Retraite et pension, même combat ?

Il ajoute : « Des gestionnaires de Sonacotra pourraient forcer la main aux vieux migrants, en leur disant qu’ils doivent signer le contrat qui leur permet de partir au pays plus longtemps, comme ils le souhaitaient. Certains partiront, parce qu’au bout du compte ils s’y retrouveront financièrement, mais un jour ils vont recevoir une lettre de l’assurance maladie leur expliquant qu’ils ne peuvent être soignés pour leur diabète ou leur cancer parce qu’ils sont absent plus de six mois dans l’année ». Les malades seront alors complètement coincés.

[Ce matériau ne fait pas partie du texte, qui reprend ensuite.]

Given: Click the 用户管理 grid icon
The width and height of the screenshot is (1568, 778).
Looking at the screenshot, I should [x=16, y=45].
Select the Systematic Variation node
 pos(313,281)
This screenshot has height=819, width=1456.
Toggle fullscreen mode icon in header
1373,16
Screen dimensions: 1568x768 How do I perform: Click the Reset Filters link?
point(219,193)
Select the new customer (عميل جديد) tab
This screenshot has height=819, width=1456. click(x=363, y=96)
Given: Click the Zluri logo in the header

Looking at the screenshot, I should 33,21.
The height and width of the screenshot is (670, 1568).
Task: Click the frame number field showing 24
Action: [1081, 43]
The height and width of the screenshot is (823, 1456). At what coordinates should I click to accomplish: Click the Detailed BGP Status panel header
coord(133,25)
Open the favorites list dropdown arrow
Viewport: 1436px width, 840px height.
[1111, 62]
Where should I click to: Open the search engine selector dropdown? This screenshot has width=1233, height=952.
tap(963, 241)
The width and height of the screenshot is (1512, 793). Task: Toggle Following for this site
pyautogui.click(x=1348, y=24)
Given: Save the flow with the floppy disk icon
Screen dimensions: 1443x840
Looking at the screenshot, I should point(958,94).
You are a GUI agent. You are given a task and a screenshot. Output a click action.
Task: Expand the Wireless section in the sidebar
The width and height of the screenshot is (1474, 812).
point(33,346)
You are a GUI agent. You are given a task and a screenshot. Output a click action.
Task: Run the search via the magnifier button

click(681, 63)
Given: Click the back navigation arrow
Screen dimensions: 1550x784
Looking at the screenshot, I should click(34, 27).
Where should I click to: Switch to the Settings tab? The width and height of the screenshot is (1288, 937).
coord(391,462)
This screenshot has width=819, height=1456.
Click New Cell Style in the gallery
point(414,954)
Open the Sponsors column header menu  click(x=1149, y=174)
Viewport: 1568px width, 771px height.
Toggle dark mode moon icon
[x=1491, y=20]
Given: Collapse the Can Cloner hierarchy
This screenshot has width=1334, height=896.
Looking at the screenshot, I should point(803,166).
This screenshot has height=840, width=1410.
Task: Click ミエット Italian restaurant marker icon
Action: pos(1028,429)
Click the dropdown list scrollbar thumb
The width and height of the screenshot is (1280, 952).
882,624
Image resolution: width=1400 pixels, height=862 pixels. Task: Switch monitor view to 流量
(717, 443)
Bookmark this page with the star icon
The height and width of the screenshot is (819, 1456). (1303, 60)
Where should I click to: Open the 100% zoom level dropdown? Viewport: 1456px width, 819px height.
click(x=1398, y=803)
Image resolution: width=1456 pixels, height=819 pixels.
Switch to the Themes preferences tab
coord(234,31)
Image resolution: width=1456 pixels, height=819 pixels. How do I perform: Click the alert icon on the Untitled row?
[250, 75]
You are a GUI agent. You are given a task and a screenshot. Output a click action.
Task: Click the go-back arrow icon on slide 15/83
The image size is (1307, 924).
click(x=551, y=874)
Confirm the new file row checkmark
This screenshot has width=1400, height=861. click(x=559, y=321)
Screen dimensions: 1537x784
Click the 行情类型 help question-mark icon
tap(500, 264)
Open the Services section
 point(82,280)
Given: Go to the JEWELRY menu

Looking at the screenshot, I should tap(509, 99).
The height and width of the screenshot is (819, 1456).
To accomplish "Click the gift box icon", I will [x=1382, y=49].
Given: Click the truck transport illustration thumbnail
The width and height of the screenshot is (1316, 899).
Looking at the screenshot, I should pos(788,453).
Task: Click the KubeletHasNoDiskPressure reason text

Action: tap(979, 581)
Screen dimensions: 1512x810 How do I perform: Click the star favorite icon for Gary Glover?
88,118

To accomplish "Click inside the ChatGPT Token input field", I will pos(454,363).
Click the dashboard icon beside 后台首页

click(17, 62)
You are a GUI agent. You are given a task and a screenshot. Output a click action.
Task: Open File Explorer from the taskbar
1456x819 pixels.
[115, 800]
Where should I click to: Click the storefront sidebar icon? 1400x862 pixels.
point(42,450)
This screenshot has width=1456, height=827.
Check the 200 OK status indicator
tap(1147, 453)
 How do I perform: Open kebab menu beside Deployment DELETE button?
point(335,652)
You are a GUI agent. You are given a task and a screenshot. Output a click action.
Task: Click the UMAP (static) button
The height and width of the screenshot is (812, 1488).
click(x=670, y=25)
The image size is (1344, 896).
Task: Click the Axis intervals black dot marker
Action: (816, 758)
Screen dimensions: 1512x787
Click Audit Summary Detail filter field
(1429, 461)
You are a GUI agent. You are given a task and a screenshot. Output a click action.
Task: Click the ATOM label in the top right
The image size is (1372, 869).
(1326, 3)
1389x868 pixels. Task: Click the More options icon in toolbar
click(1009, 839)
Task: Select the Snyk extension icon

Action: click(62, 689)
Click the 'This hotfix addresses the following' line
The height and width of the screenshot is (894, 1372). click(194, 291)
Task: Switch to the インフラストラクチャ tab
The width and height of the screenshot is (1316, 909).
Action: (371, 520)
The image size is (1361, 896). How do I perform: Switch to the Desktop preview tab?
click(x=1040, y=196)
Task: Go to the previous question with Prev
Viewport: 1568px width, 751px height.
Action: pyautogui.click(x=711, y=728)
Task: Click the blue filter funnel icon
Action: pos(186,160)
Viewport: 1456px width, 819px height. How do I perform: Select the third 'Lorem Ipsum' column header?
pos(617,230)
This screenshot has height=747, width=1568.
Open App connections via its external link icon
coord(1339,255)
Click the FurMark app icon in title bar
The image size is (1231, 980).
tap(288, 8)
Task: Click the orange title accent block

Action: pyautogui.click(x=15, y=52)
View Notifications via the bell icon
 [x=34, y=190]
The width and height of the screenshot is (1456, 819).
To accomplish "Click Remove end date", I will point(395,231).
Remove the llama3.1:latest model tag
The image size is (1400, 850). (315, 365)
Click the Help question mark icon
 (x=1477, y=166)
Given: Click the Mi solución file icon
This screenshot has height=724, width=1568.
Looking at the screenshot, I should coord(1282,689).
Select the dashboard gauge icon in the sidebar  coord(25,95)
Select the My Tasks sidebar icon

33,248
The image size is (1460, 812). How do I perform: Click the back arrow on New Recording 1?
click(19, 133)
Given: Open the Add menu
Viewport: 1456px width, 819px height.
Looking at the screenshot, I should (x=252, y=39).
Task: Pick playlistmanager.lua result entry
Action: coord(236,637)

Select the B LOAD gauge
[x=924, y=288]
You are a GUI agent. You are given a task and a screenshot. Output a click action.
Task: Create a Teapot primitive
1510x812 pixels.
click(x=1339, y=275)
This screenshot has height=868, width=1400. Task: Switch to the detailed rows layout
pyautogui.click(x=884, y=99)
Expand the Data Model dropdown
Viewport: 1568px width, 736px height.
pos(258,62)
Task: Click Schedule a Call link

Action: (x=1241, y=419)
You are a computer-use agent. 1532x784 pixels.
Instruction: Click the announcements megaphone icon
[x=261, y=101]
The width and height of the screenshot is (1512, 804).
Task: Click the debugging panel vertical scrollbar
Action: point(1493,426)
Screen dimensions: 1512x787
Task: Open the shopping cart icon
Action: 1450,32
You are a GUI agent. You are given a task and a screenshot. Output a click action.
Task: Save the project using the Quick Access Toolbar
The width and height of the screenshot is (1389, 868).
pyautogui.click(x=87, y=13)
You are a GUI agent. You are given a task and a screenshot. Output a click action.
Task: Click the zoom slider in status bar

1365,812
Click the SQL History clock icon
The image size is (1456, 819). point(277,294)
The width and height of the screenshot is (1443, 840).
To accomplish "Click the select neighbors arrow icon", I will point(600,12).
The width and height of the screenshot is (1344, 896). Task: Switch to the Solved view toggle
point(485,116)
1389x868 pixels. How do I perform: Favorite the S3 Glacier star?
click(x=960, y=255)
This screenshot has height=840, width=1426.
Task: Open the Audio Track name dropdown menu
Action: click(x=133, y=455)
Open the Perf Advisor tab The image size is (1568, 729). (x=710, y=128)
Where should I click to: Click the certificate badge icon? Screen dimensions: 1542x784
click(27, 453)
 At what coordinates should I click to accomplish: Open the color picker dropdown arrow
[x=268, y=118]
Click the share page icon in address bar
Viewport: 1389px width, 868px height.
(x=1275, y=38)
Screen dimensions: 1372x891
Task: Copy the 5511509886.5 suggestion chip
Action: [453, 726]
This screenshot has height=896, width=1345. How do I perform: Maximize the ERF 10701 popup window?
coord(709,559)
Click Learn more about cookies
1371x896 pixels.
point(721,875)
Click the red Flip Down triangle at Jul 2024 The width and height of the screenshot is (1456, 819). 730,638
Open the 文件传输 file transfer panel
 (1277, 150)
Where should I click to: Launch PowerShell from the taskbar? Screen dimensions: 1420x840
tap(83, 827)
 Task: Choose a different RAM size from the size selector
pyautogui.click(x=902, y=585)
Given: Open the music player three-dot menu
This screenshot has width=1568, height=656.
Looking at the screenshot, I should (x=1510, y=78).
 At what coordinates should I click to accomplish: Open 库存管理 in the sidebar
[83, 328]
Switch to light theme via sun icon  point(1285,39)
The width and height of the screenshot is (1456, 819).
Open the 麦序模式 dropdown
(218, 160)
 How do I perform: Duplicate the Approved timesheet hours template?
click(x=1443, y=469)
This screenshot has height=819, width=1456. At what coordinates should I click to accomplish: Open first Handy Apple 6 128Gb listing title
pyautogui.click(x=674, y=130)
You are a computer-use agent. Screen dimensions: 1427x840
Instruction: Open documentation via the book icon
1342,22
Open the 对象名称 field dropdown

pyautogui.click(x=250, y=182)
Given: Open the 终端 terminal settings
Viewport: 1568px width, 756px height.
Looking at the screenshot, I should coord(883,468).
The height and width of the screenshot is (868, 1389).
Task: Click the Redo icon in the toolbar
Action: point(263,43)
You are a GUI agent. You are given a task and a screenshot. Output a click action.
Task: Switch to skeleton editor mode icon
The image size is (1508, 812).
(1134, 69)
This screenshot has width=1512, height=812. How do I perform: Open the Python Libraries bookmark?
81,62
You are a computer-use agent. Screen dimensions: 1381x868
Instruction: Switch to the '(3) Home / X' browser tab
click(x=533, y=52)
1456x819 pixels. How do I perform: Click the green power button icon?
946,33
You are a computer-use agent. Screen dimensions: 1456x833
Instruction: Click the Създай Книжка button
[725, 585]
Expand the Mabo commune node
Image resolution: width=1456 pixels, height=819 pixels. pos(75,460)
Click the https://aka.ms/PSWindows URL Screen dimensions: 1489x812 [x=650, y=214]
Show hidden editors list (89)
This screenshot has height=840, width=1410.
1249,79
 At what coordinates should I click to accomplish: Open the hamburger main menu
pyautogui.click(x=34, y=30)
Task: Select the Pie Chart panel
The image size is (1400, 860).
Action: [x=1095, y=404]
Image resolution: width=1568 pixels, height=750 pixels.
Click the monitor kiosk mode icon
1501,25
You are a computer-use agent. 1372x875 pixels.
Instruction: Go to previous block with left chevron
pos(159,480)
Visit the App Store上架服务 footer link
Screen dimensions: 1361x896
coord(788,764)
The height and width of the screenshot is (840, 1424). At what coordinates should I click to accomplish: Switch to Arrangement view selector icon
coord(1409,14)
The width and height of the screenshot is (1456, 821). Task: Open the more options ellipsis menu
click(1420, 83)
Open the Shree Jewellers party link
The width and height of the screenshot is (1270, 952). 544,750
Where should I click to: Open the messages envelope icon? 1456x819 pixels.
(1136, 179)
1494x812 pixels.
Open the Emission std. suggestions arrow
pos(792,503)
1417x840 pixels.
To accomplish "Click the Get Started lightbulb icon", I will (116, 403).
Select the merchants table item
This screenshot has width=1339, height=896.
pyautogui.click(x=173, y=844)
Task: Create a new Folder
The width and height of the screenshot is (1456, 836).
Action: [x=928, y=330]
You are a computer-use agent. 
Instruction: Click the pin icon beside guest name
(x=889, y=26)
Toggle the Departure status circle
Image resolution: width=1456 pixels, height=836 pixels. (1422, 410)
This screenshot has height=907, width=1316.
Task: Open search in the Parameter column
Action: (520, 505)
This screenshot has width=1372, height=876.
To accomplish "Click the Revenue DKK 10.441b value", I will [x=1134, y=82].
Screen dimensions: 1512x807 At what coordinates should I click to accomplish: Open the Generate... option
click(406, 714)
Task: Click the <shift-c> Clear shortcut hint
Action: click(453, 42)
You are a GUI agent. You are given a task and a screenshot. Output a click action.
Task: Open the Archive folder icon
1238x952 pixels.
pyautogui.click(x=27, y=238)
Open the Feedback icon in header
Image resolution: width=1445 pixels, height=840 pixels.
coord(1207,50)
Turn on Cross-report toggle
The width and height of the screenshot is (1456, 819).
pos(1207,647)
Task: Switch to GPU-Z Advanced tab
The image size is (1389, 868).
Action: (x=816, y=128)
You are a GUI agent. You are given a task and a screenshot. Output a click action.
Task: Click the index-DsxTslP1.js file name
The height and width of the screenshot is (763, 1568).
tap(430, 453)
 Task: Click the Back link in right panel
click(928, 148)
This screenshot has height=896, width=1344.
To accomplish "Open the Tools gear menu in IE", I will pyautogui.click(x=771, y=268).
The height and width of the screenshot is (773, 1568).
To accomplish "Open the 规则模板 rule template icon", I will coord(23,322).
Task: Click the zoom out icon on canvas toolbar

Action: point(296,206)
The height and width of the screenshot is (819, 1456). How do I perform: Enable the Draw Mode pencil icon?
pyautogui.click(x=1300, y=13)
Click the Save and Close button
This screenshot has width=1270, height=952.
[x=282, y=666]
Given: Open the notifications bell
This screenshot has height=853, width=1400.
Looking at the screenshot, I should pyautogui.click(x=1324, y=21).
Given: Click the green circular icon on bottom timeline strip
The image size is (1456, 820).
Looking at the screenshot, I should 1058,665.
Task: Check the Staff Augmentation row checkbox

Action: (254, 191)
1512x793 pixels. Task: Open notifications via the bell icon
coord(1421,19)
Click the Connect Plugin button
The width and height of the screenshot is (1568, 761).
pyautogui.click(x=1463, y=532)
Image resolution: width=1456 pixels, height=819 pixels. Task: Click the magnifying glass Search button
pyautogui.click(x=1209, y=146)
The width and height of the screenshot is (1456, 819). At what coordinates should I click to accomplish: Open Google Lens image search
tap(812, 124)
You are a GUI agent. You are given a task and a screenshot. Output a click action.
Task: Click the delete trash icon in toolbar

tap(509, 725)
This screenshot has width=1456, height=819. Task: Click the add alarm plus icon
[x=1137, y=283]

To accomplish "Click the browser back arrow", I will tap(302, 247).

L’Association des travailleurs maghrébins de France se déclare « prudente » quant à l’annonce de Jean-Louis Borloo car, souligne-t-elle, elle s’est « faite avoir plusieurs fois ». « Tout le monde a annoncé que le président Chirac avait décrystallisé les pensions des anciens combattants. En réalité, ils ont obtenu l’égalité sur la retraite du combattant et sur la pension d’invalidité, mais pas sur la pension militaire de retraite, qui concerne la majorité d’entre eux : ceux qui ont servi 15 ans dans l’armée », commente Ali Elbaz, coordinateur de l’association.

Jean-Louis Borloo devrait présenter plus officiellement ce mercredi, lors de la visite d’un Sonacotra de la région parisienne, le texte décrié. Les vieux immigrés, qui n’ont pas vraiment pu être sensibilisés sur le sujet, pourraient avoir une fausse joie, rentrer au pays et perdre les droits qu’ils ont gagné à la sueur de leur front.